▶ _REQUIREMENT_
Leave out the pictures, and quote exactly the lines running from the one with "The width and" through the last line of the entries below.

◆ ◆ ◆ ◆ ◆ ◆ ◆

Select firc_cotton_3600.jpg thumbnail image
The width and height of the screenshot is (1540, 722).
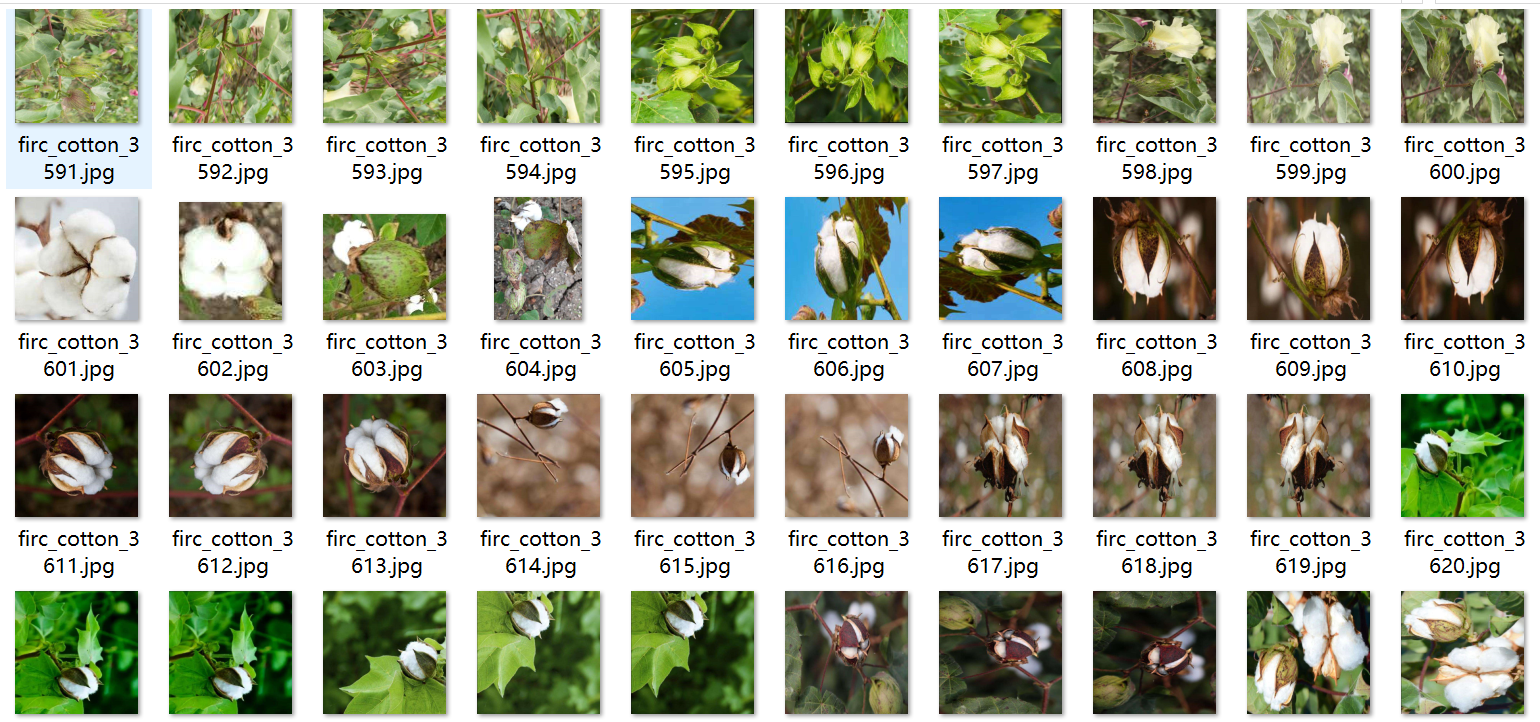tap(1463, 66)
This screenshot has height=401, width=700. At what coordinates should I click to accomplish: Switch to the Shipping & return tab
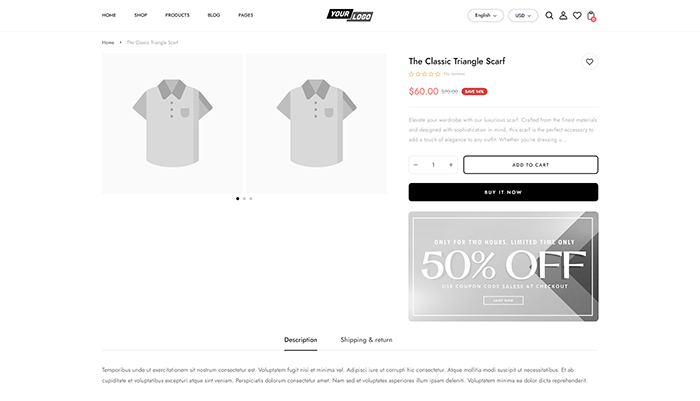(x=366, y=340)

◆ ◆ ◆ ◆ ◆ ◆ ◆

▶ _SOLVED PROBLEM_
The width and height of the screenshot is (1540, 722).
tap(1463, 66)
This screenshot has height=401, width=700. At what coordinates should I click to accomplish: Switch to the Shipping & return tab
(x=366, y=340)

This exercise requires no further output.